Kann ich nicht erkennen, nein. Das ist vielleicht eine Frage für Kognitionswissenschaftler, für Humanwissenschaften, für Soziologen und Philosophen. Aber sicher nicht das Aufgabengebiet für Physiker, die Teilchen am Cern kollidieren lassen. Auf dieser Ebene nach diesem Phänomen zu suchen, oder es gar erklären zu wollen, ist sinnfrei. Genausowenig wie die Erklärung der Funktionsweise von Software der Themenbereich der Naturwissenschaftler wäre - dafür gibt's dann eben die Informatik. Und genausowenig Sinn es ergibt die Arbeit der Informatiker als "gibts nicht" bzw. "nur determinierter Weltablauf" zu bezeichnen, genausowenig Sinn ergibt es auch die Untersuchungsgebiete der Kognitionswissenschafter und Soziologen als nicht existent zu betiteln.
 
Kann ich nicht erkennen, nein. Das ist vielleicht eine Frage für Kognitionswissenschaftler, für Humanwissenschaften, für Soziologen und Philosophen.

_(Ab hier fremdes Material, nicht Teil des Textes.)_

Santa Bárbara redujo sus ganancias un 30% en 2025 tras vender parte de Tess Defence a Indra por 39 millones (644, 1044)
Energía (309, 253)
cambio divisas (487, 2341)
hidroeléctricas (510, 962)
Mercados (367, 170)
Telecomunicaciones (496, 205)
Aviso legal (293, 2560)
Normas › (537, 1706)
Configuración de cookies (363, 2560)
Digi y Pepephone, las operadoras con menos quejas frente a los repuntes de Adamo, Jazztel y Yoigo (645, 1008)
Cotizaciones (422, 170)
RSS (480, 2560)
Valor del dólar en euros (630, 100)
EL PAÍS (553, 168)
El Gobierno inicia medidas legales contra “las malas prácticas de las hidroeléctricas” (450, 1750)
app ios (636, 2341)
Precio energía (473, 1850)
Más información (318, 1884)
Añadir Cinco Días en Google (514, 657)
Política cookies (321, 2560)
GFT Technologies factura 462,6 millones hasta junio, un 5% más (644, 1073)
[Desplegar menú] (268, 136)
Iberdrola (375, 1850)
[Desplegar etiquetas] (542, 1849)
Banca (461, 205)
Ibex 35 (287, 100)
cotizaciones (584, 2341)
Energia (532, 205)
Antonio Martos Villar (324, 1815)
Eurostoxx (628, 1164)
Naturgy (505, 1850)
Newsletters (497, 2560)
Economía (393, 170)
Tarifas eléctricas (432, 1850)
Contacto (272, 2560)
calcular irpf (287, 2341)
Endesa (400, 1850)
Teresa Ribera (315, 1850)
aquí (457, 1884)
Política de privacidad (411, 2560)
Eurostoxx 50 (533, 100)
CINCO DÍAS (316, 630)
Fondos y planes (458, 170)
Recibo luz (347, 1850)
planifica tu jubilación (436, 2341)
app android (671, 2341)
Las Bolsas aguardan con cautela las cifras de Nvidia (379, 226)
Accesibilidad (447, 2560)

Und dennoch ist die Messmethode von Hirnströmen eine naturwissenschaftliche.
Wissenschaftliche Teilbereiche müssen nicht disjunkt sein.
Aber sicher nicht das Aufgabengebiet für Physiker, die Teilchen am Cern kollidieren lassen. Auf dieser Ebene nach diesem Phänomen zu suchen, oder es gar erklären zu wollen, ist sinnfrei.
Die dahingehenden Untersuchungen waren ja auch nicht Sache der Teilchenphysik und Gegenteiliges hat ja niemand behauptet.
Genausowenig wie die Erklärung der Funktionsweise von Software der Themenbereich der Naturwissenschaftler wäre - dafür gibt's dann eben die Informatik.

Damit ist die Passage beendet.